Ele (DeSantis) é um fato novo porque desde 2016 Trump é hegemônico dentro do partido Republicano. Então, tem uma reestruturação (no partido) do que a gente chama de uma nova extrema-direita norte-americana, com características um pouco distintas, mais populistas, anti-imigração, com um discurso nacionalista branco, coisas que eram periféricas dentro do partido Republicano. O DeSantis está propondo uma outra forma de abordagem, ele tem algumas pautas mais clássicas dentro do partido, voltadas à não intervenção do estado na economia, por exemplo. Mas mantém algumas pautas mais regressivas, como a questão da imigração. Então, ele muda um pouco o discurso e está conseguindo competir \[com o Trump\]. Agora, a primeira pergunta é se ele vai conseguir competir o suficiente para bater nessa popularidade que o Trump tem dentro de setores populacionais que não votam classicamente nos Republicanos. O DeSantis vai ter que ou capturar esse votante ou capturar o votante que abandonou o partido Republicano, porque não gosta do perfil do Trump, que é o votante muito educado, de alta renda, que mora no norte dos Estados Unidos. Então, o DeSantis tem um caminho difícil nessa eleição para conseguir ser o candidato dos Republicanos, ele vai ter que reconfigurar a união de forças para conseguir se eleger.

Quanto à vitória dos democratas no Senado e em alguns estados-chaves, que não era prevista, pode representar novo ânimo para Biden concorrer (à presidência) daqui a dois anos?

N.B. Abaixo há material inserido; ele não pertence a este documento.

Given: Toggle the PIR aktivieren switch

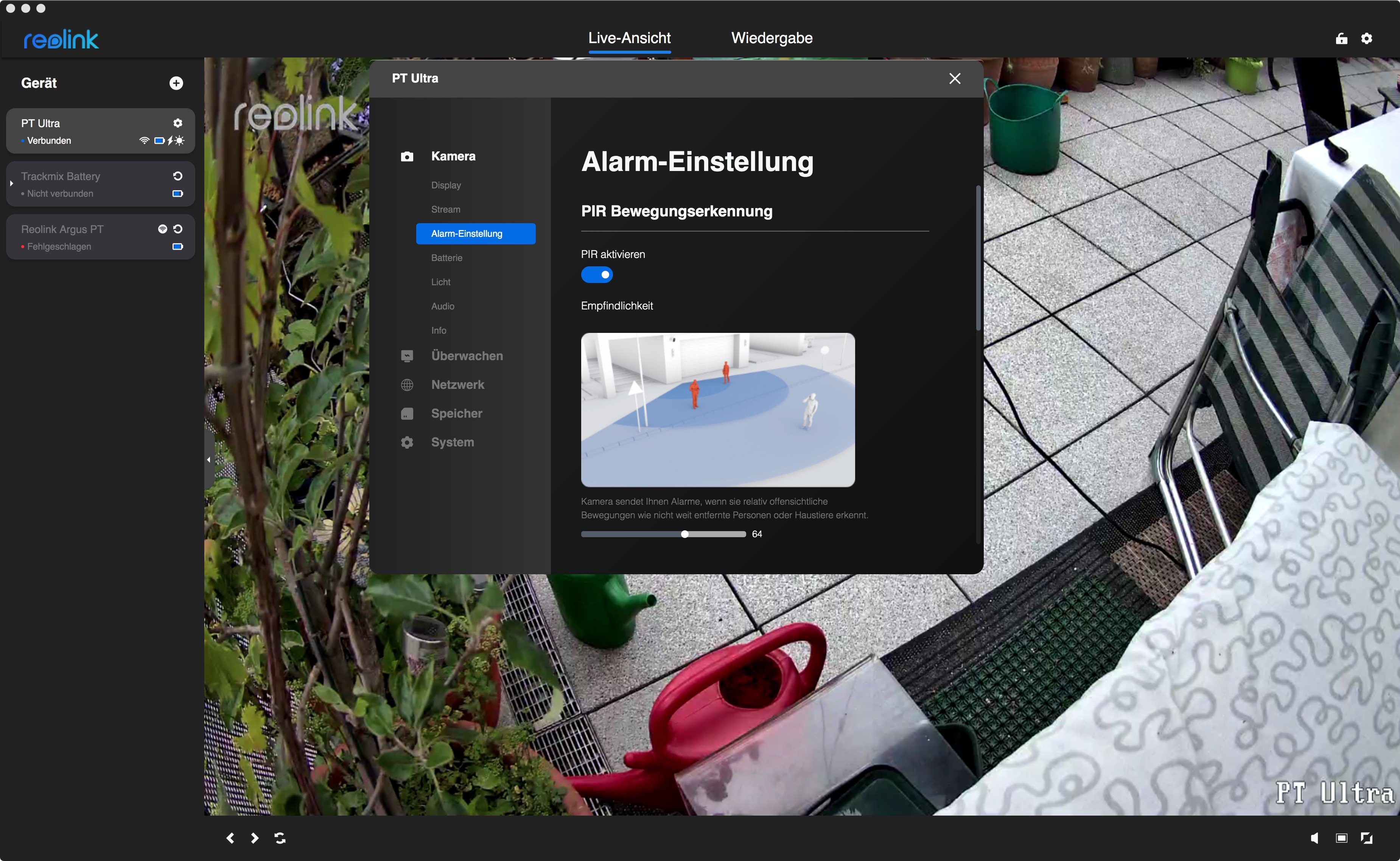Looking at the screenshot, I should click(596, 275).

A definição de como as eleições andam dentro dos Estados é feita a partir dos distritos e de eleições distritais, esses distritos são divididos por zonas eleitorais. A divisão desses distritos é feita por decisões estaduais e ela é superimpactante para como as eleições são divididas dentro dos estados e, via de regra, os Democratas perdiam muitos votos por causa da divisão dos distritos. Agora, nessa eleição, eles conseguiram ter vitórias importantíssimas em distritos-chaves para eleição de 2024. Isso é um primeiro fator que impacta muito a eleição. Essa vitória reforça também a tendência de confirmação da candidatura do Biden, que seria o candidato natural para ser aclamado pelos democratas só pelas vitórias que ele já conseguiu até aqui. Ele ganhou a eleição com a maior quantidade de votos da história dos Estados Unidos, uma eleição extremamente difícil, conseguiu organizar a política norte-americana para alcançar uma vitória relativa nas eleições de meio de mandato e está conseguindo manter uma política externa norte-americana bastante razoável nos últimos anos, então, naturalmente ele seria o candidato para ser aclamado, mas ele tem 80 anos de idade e existe um medo muito grande com relação às gafes do Biden. Esse tipo de coisa pode ser explorada em uma eleição e talvez leve algum candidato muito ambicioso dentro do partido Democrata a abrir uma primária. Mas acredito que abrir uma primária para contestar a possibilidade do Biden em ser ele o candidato seria extremamente lesivo para o partido. Historicamente, o partido Democrata nunca venceu uma eleição depois de ter aberto uma primária (com um presidente em exercício). A única forma que vejo de realmente ter uma disputa pela reeleição é se o Biden voluntariamente abrir mão da sua candidatura.